La disminución de la mortalidad se observó pronto, a partir de los 10 días de terapia, de modo que el tratamiento debería comenzar antes del alta; la dosis debe ajustarse según los niveles séricos de potasio. Aunque la dosis inicial recomendada es de 25 mg por día, en los enfermos de edad avanzada, con diabetes o con insuficiencia renal, el tratamiento debería comenzar con 12.5 mg diarios.

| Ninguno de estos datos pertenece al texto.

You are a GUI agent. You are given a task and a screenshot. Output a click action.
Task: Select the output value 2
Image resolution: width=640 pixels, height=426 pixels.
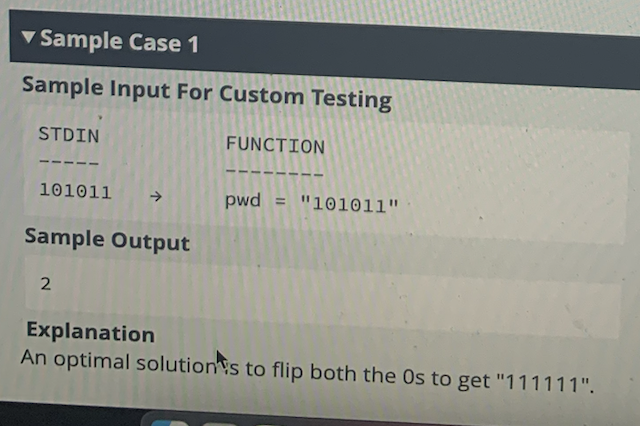point(46,284)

En el estudio mencionado, la complicación más importante de la terapia fue la hiperpotasemia; la eplerenona, en dosis de 25 a 50 mg por día, se asoció con un incremento absoluto de 4.4% en la frecuencia de hiperpotasemia (niveles de potasio > 5.5 mEq/l) y con aumento de 1.6% en la incidencia de hiperpotasemia grave (concentración plasmática de potasio > 6 mEq/l). Los niveles basales de potasio > 4.3 mEq/l, el índice de filtrado glomerular < 60 ml/min, la diabetes y el tratamiento con antiarrítmicos fueron factores predictivos de la aparición de hiperpotasemia.

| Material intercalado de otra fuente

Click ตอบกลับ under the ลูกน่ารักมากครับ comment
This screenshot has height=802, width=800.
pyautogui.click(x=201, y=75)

De hecho, los factores que aumentan el riesgo de hiperpotasemia en el contexto del tratamiento con bloqueantes de los receptores de aldosterona incluyen la insuficiencia renal moderada a grave; el tratamiento combinado con beta-bloqueantes, IECA, ARA II o inhibidores directos de la renina; la terapia simultánea con suplementos de potasio o con antiinflamatorios no esteroides, y la edad avanzada. La incidencia de ginecomastia fue similar en los hombres tratados con eplerenona o con placebo (0.5% y 0.6%, respectivamente), en tanto que la frecuencia de mastodinia en las mujeres fue de 0.1% y 0.3%, en ese orden.
Conclusiones
Los hallazgos del estudio EPHESUS ampliaron las indicaciones de los bloqueantes de la aldosterona a los enfermos con disfunción del ventrículo izquierdo, luego del IAM, e IC clase funcional III a IV. En la actualidad, el antagonismo de la aldosterona representa un pilar terapéutico esencial, en combinación con los antagonistas neuroendocrinos (beta bloqueantes, IECA y ARA II) para evitar la remodelación cardíaca y la progresión a la IC crónica.